Mexico’s Payment Receipts Complement for CFDI Will Be Mandatory
Mexico’s tax administration published an announcement on its website stating that the payment receipts complement for online digital tax documents will be mandatory starting on September 01, 2018, after several delays. This change had already been foreseen in the Miscellaneous Fiscal Resolution for 2016 and has been one of the most emphasized resolutions since such a large number of taxpayers will be adhering to it.
The payment receipts complement will be mandatory for all transactions paid in installments. It will be used to issue an electronic invoice for the entire transaction. Then taxpayers will have to use the complement to issue an online digital tax document for all of the payments they received. They will have ten days to issue the document after receiving a payment.
Furthermore, the payment receipts complement will be used for cases in which a payment is received for remuneration in a single installment. However, this will not cover the time the online digital tax document is issued even in the case of credit operations, which are fully paid on a date after the corresponding document was issued.
These are two obligatory uses of the payment receipts complement. However, taxpayers can also use it voluntarily as a legal guarantee, because the annex to the online digital tax document leaves proof of total or partial income operations therefore limiting the cancellation of invoices.
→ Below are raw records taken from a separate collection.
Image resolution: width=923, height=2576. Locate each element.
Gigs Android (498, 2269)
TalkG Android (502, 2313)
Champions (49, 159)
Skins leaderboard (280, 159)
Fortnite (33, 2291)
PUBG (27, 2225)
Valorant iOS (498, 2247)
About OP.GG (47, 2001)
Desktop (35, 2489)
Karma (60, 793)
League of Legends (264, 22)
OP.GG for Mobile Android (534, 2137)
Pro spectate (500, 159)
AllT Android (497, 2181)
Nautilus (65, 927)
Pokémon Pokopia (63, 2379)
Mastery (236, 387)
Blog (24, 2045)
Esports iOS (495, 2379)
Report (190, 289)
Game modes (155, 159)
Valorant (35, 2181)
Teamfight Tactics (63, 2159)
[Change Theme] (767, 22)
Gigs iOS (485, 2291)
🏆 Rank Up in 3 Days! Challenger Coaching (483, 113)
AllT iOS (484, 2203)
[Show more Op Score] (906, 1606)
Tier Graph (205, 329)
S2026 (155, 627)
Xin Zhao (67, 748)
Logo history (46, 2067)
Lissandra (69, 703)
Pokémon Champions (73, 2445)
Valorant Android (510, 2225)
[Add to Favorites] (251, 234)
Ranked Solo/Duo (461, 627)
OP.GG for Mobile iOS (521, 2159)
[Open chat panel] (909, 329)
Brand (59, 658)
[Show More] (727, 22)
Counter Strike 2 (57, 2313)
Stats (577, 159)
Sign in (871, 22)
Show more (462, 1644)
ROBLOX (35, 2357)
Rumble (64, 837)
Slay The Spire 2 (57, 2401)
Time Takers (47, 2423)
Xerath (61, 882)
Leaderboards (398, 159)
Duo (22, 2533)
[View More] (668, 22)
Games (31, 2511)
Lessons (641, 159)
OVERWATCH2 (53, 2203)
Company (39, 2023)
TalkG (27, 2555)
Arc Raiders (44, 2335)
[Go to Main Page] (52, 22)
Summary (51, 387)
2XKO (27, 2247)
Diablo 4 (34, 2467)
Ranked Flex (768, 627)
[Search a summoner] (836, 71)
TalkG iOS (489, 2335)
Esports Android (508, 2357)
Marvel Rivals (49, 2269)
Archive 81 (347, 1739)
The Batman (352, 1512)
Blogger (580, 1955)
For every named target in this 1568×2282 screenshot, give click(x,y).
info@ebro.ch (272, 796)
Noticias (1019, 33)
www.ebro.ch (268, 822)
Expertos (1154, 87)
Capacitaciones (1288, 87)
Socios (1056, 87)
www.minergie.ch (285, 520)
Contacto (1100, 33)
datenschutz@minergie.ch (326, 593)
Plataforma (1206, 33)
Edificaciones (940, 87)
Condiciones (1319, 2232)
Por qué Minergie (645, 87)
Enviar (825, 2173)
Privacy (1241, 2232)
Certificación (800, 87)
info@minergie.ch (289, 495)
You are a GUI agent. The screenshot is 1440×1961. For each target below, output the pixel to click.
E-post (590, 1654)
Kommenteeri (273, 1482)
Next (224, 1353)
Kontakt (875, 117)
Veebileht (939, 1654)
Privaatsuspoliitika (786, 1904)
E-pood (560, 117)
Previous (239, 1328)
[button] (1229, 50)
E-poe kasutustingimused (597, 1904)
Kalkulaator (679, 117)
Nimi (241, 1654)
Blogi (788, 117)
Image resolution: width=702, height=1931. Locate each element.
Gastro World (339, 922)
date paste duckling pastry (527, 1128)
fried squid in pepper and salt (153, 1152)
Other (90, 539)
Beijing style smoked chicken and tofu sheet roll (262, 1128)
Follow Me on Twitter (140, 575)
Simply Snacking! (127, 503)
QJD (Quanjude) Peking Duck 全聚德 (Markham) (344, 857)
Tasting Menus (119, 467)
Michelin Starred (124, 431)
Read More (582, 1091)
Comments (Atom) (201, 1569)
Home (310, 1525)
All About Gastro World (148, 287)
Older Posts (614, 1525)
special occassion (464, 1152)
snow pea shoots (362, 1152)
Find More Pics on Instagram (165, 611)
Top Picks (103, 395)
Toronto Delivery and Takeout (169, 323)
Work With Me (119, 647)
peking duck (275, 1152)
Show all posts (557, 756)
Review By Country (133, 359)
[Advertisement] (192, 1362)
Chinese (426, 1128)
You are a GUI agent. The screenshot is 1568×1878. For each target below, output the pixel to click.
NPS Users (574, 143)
In an invoice that is issued for the receipt of one or more payments, a CFDI with complement may be issued to list all the payments received and generate the related document to include the UUIDs of the invoices linked with said payments, as long as they are all for the same recipient.
The latest date for reception of the CFDI with payment receipt add-on is the tenth calendar day of the month following the month in which the payment was received.
The major changes taking place as the payment receipts complement is used will be as follows:
There will be no false duplications for income when payments are made in installments.
Providers won’t be able to cancel invoices improperly. Most recently, the tax administration received complaints from some taxpayers because their suppliers canceled invoices that had already been paid and it wasn’t possible to deduct taxes.
One will know for certain whether or not an electronic invoice has been paid or not. In this way, customers who have not paid will be able to deduct this expense.
The process of capturing payments will be automatic which will lead to streamlining this task as well as avoiding human errors.